Investigators will try to establish what caused a helicopter to plunge into the North Sea, killing four oil workers, after the wreckage was recovered from the water.
Misty conditions last night hampered efforts to salvage the wreckage of the Super Puma and transport it back to shore for examination by a team from the Air Accidents Investigation Branch (AAIB).
It is understood that the remains of the Super Puma AS332 L2 were eventually lifted on to the deck of the vessel Bibby Polaris which was due to travel to a mainland port.
It is hoped information on the helicopter's black box recorder will help establish the cause of the crash.
An emergency meeting of gas and oil companies will be held tomorrow in the wake of
Friday's deadly helicopter crash off the coast of Shetland, which killed four oil workers.
The entire UK fleet of the commercial Super Puma aircraft has been grounded following the tragedy amid a growing backlash against the aircraft.
ITV News Scotland Correspondent Debi Edward reports:
The wreckage from the helicopter crash in the Shetlands is being brought ashore for inspection by a team from the Air Accidents Investigation Branch (AAIB).
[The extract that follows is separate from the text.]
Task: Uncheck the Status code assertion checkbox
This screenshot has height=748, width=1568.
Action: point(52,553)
Shetland coastguard manager John Webster earlier said:
The heavy-lift ship is out at the moment trying to recover what wreckage it can from the sea. After that the Air Accidents Investigation Branch will decide where to take it.
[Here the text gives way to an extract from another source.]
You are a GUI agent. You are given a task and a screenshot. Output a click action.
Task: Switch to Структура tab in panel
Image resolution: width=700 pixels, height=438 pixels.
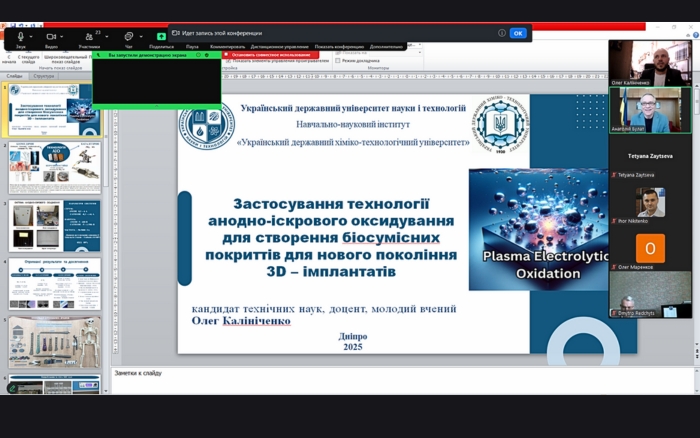pos(44,76)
A lot of our crew are shocked, to say the least. We've dealt with a few air crashes before. Each one is different but each is as sad as the last.
There is a "tangible sense of mourning and shock" in Shetland and Aberdeen following Friday's fatal helicopter crash off the Scottish island, police have said in a statement.
– Chief Inspector Angus MacInnes
Friday's incident has had a huge impact on those who work or have relatives in the oil and gas industries but also the communities in Shetland and Aberdeen.
There is a tangible sense of mourning and shock in the area and there is unlikely to be anyone who hasn't had this on their minds over the last few days.
The quick and co-ordinated response by the Maritime and Coastguard Agency (MCA), RNLI and other emergency services may have prevented further loss of life in this already tragic incident.
Police Scotland confirmed the fourth and final body from Friday evening's helicopter crash two miles off the Shetland coast has been recovered from the wreckage. The statement read:
– Police Scotland
The fourth person was recovered from the wreckage a short time ago and we have deployed family liaison officers to support those who have lost loved ones. We are also working with the industry to help support all of those affected.
Two people remain in Lerwick hospital with non-life threatening images, while 12 others involved in the crash were released from hospital yesterday.
The body of the last remaining person from a helicopter crash off the Shetland Isles has been recovered a short time ago from the wreckage, Police Scotland have confirmed.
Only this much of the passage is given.